(Entries on locating words and elements)
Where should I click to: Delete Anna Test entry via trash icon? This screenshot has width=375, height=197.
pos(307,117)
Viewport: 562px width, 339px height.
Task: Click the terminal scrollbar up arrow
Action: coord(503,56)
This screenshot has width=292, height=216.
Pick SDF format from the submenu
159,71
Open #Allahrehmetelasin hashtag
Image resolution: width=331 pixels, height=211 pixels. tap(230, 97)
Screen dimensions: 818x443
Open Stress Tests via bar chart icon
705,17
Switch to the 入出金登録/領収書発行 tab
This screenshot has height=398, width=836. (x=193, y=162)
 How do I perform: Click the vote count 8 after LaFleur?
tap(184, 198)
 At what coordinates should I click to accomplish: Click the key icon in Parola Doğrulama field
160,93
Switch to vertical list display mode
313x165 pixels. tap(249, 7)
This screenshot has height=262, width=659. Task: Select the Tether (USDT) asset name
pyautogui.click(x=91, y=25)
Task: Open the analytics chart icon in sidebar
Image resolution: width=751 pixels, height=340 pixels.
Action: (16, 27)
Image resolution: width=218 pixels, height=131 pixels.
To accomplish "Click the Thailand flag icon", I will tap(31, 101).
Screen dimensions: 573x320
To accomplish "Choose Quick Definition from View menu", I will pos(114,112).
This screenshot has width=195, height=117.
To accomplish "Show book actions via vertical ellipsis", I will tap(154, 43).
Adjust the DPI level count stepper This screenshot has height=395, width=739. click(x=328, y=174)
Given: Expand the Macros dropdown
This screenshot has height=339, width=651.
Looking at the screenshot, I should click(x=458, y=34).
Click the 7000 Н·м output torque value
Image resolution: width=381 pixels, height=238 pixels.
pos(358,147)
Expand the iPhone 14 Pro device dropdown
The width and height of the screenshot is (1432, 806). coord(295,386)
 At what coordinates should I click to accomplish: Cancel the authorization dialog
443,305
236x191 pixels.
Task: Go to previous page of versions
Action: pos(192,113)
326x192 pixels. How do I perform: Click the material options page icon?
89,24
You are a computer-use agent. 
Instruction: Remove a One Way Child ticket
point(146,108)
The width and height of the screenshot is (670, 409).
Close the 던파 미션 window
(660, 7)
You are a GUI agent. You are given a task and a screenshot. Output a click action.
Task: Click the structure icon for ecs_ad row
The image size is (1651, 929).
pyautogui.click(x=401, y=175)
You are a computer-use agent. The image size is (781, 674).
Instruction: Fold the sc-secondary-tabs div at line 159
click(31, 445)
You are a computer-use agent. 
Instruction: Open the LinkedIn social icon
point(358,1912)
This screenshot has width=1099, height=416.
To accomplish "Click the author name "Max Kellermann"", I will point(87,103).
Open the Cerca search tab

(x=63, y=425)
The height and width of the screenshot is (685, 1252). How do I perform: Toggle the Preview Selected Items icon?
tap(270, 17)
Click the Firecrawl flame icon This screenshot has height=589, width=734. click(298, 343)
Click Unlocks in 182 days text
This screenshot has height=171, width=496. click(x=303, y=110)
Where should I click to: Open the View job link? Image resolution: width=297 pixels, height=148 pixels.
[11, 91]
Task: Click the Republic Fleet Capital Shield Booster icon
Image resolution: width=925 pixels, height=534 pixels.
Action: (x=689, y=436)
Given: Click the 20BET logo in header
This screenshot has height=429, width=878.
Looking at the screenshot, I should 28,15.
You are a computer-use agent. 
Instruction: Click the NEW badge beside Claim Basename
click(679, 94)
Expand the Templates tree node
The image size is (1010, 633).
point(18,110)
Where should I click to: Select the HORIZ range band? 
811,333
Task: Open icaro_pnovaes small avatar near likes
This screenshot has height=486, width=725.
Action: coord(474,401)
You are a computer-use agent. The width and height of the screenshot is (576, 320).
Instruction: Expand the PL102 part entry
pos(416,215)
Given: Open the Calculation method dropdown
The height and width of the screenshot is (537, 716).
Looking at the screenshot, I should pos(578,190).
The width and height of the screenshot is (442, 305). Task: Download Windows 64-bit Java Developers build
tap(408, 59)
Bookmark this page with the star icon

Objective: Return every one of the records above, line for line, without changing a word.

Written reply:
Where should I click to: Delete Anna Test entry via trash icon? This screenshot has width=375, height=197.
pos(307,117)
Viewport: 562px width, 339px height.
Task: Click the terminal scrollbar up arrow
Action: coord(503,56)
This screenshot has width=292, height=216.
Pick SDF format from the submenu
159,71
Open #Allahrehmetelasin hashtag
Image resolution: width=331 pixels, height=211 pixels. tap(230, 97)
Screen dimensions: 818x443
Open Stress Tests via bar chart icon
705,17
Switch to the 入出金登録/領収書発行 tab
This screenshot has height=398, width=836. (x=193, y=162)
 How do I perform: Click the vote count 8 after LaFleur?
tap(184, 198)
 At what coordinates should I click to accomplish: Click the key icon in Parola Doğrulama field
160,93
Switch to vertical list display mode
313x165 pixels. tap(249, 7)
This screenshot has height=262, width=659. Task: Select the Tether (USDT) asset name
pyautogui.click(x=91, y=25)
Task: Open the analytics chart icon in sidebar
Image resolution: width=751 pixels, height=340 pixels.
Action: (16, 27)
Image resolution: width=218 pixels, height=131 pixels.
To accomplish "Click the Thailand flag icon", I will tap(31, 101).
Screen dimensions: 573x320
To accomplish "Choose Quick Definition from View menu", I will pos(114,112).
This screenshot has width=195, height=117.
To accomplish "Show book actions via vertical ellipsis", I will tap(154, 43).
Adjust the DPI level count stepper This screenshot has height=395, width=739. click(x=328, y=174)
Given: Expand the Macros dropdown
This screenshot has height=339, width=651.
Looking at the screenshot, I should click(x=458, y=34).
Click the 7000 Н·м output torque value
Image resolution: width=381 pixels, height=238 pixels.
pos(358,147)
Expand the iPhone 14 Pro device dropdown
The width and height of the screenshot is (1432, 806). coord(295,386)
 At what coordinates should I click to accomplish: Cancel the authorization dialog
443,305
236x191 pixels.
Task: Go to previous page of versions
Action: pos(192,113)
326x192 pixels. How do I perform: Click the material options page icon?
89,24
You are a computer-use agent. 
Instruction: Remove a One Way Child ticket
point(146,108)
The width and height of the screenshot is (670, 409).
Close the 던파 미션 window
(660, 7)
You are a GUI agent. You are given a task and a screenshot. Output a click action.
Task: Click the structure icon for ecs_ad row
The image size is (1651, 929).
pyautogui.click(x=401, y=175)
You are a computer-use agent. The image size is (781, 674).
Instruction: Fold the sc-secondary-tabs div at line 159
click(31, 445)
You are a computer-use agent. 
Instruction: Open the LinkedIn social icon
point(358,1912)
This screenshot has width=1099, height=416.
To accomplish "Click the author name "Max Kellermann"", I will point(87,103).
Open the Cerca search tab

(x=63, y=425)
The height and width of the screenshot is (685, 1252). How do I perform: Toggle the Preview Selected Items icon?
tap(270, 17)
Click the Firecrawl flame icon This screenshot has height=589, width=734. click(298, 343)
Click Unlocks in 182 days text
This screenshot has height=171, width=496. click(x=303, y=110)
Where should I click to: Open the View job link? Image resolution: width=297 pixels, height=148 pixels.
[11, 91]
Task: Click the Republic Fleet Capital Shield Booster icon
Image resolution: width=925 pixels, height=534 pixels.
Action: (x=689, y=436)
Given: Click the 20BET logo in header
This screenshot has height=429, width=878.
Looking at the screenshot, I should 28,15.
You are a computer-use agent. 
Instruction: Click the NEW badge beside Claim Basename
click(679, 94)
Expand the Templates tree node
The image size is (1010, 633).
point(18,110)
Where should I click to: Select the HORIZ range band? 
811,333
Task: Open icaro_pnovaes small avatar near likes
This screenshot has height=486, width=725.
Action: coord(474,401)
You are a computer-use agent. The width and height of the screenshot is (576, 320).
Instruction: Expand the PL102 part entry
pos(416,215)
Given: Open the Calculation method dropdown
The height and width of the screenshot is (537, 716).
Looking at the screenshot, I should pos(578,190).
The width and height of the screenshot is (442, 305). Task: Download Windows 64-bit Java Developers build
tap(408, 59)
Bookmark this page with the star icon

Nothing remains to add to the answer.